Welcome guest blogger and one of The HEAL Project’s Advisory Board Members, Hyunhee Shin.
Hyunhee is a queer survivor of child sexual abuse, family violence, and sexual assault. As a person with psychiatric disabilities and the child of working class, Korean immigrant parents in rural Pennsylvania, Hyunhee brings to this work her personal experiences of violence in the context of intersecting issues of race, class, immigration, gender, sexual identity, and disability.
TW/CW: child sexual, physical, emotional Abuse/ PTSD
When I started learning about child sexual abuse four years ago, I was working at a feminist foundation fresh out of college. I didn’t realize I was a survivor of CSA at the time, but I did hold onto other childhood traumas — physical and emotional abuse from my father, the pain of growing up poor immigrants in rural Pennsylvania, navigating mental illness.
I didn’t know at first, but as I delved deeper into the subject matter, I was being triggered just by doing my job. I knew I was a survivor of abuse and that I identified on a deep level with the survivors I was reading about. It wasn’t until half a year in, my memory as a child of being sexually assaulted by a group of neighborhood teens surfaced and I realized that what happened to me was child sexual abuse.
One of the fascinating things I learned about the brain is that one of the ways it protects you from trauma is to hide those memories away. That sometimes, despite your brain’s best efforts to keep them concealed, a steady hammer of triggers can break the walls down and reveal your past trauma to your conscious mind for the first time.
Reeling from this repositioning of memory in this new context, I waded through the mud and haze of PTSD in the months that followed. I navigated coming out as a survivor to my employer while struggling to focus on a project that had me immersed in readings and research looking for practical tips on preventing CSA. My supervisor was warm and supportive and patient. I couldn’t have asked for a better support while working full time on an issue area I didn’t realize would trigger me.
I went back to therapy and worked hard to get a baseline handle on my wellness. I sought support from a tiny handful of friends I trusted — it felt too soon to talk about the abuse in more than a whisper to many others. Once I felt confident that I wouldn’t stomp all over professional boundaries, I slowly started reaching out to survivors I knew in the field. Learning with them and diving deep into the ways trauma impacted my life was incredibly transformative.
In the last few years, I’ve learned a lot about trauma and how it affects my life. There were the obvious things, like classic PTSD symptoms — avoidance, hyperarousal, anger, guilt, insomnia. There were the ways in which my PTSD made best friends with my bipolar disorder and sought to pull the rug out from under me whenever possible. There were the myriad distortions I believed about myself and how I related to other people that I could now trace back to childhood trauma. One of the many things I’m grateful for is the realization that I was not an inherently shitty, mean, and unfeeling person.

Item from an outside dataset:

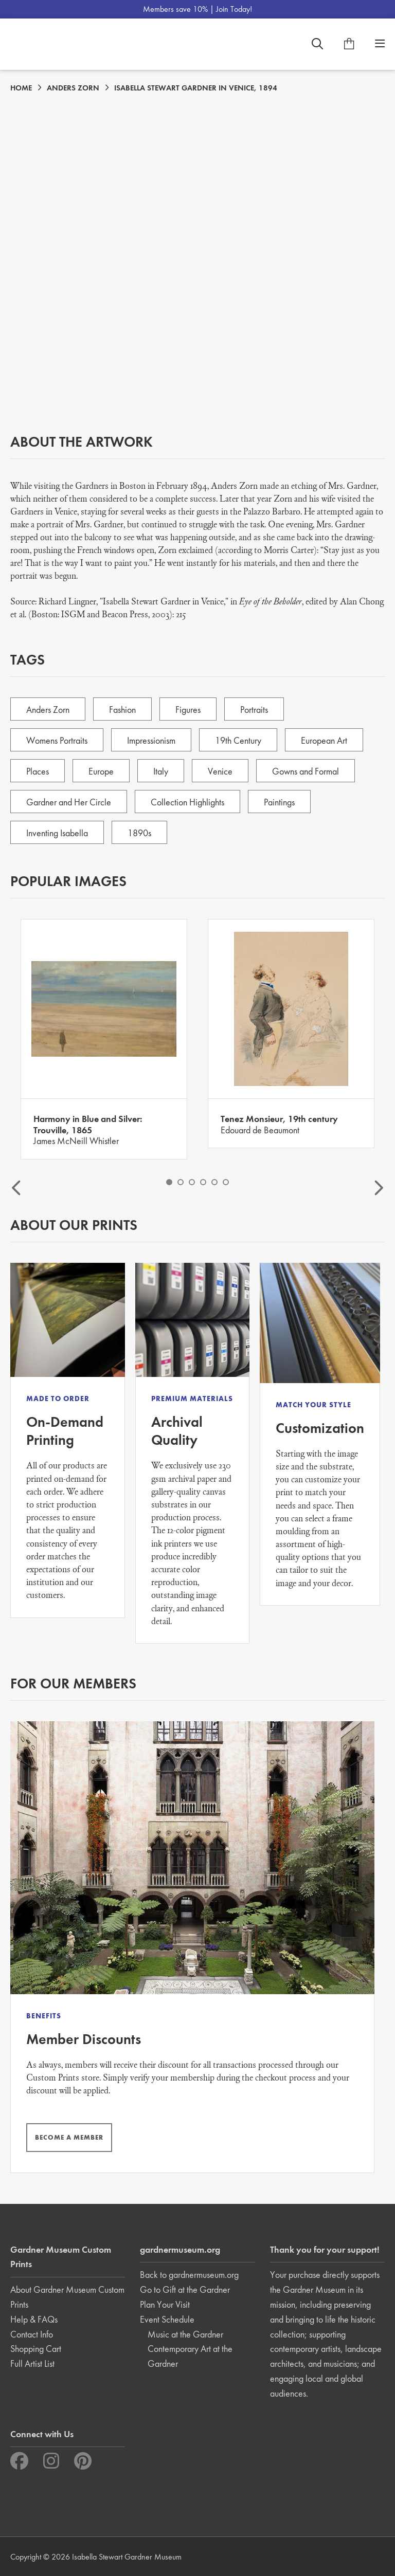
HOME (21, 88)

Trauma threw my heart in a thick glass box and gave me a toothpick to chisel it out. It’s not that I lacked empathy because I was some sort of sociopath. I just had a harder time accessing those feelings largely because of what happened to me. Once I cracked the code of my emotional inner life, I started working hard to chisel out of the glass trauma box. I explored vulnerability with my therapist and tried connecting with emotions beyond rage and despair. I started dismantling bolt by bolt the iron fortress around me that I deluded myself into thinking protected me. I stopped seeing myself as an island, an independent person who could help and support others with their needs, but never needed help myself. I started to understand that acknowledging that I needed help and reaching out for support from loved ones isn’t a sign of weakness, but is a source of strength.

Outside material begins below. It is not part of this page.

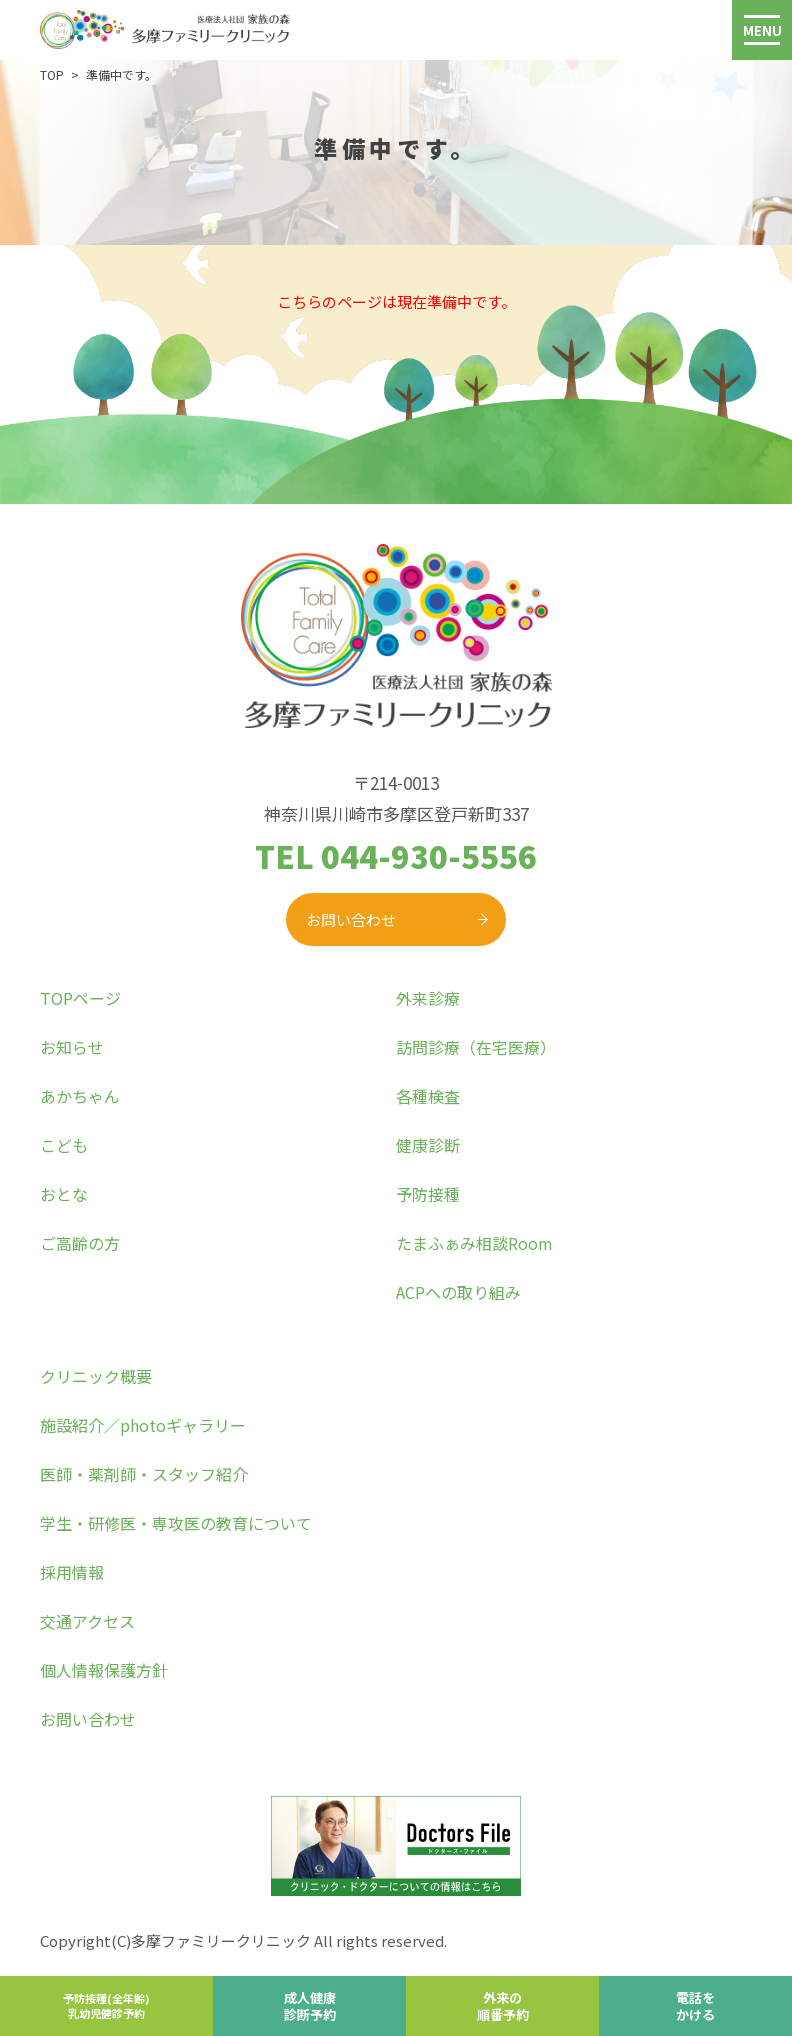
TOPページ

Over time and with the help of survivors in solidarity and loved ones, I developed my emotional intelligence and empathy. In holding space for myself, I learned how to hold space for others who were navigating similar journeys. I tapped into those particular feelings in my body and heart that helped me build trust and hold space with other survivors. I realized how powerful deep empathy can be in helping ourselves and each other heal. I took stock of all the times someone has said to me that they felt safe and deeply understood when we talked, or when complete strangers have opened up to me, or anytime someone shares something with me they’ve never shared with anyone else. It’s a power I’m learning to tap into and harness to help pay my healing forward.
Survivors of child sexual abuse are forced to bear the burden of violent experiences early in life. Post traumatic stress is well documented and researched. How might we build power together if we spent just as much time understanding post traumatic growth? And not in a way that undermines or diminishes the pain we suffer in the aftermath of violence. Just in a way that also uplifts those survival strategies that become great gifts. Survivors have a remarkable ability to take the pain that we’ve been forced to hold and forge it into an inner light that heals ourselves and those around us.
When I think of my favorite fictional characters, like Harry Potter or Avatar Korra, they were all kids who harnessed great power from the pain and violence they suffered. Our superhero origin stories stem from a root trauma. They grapple with the relationship they have with their power and the origin of it. These stories sound not so different from ours. We are the heroes we’ve been waiting for.
What’s your post traumatic super power?
Thanks so much Hyunhee for your bravery and superpowers!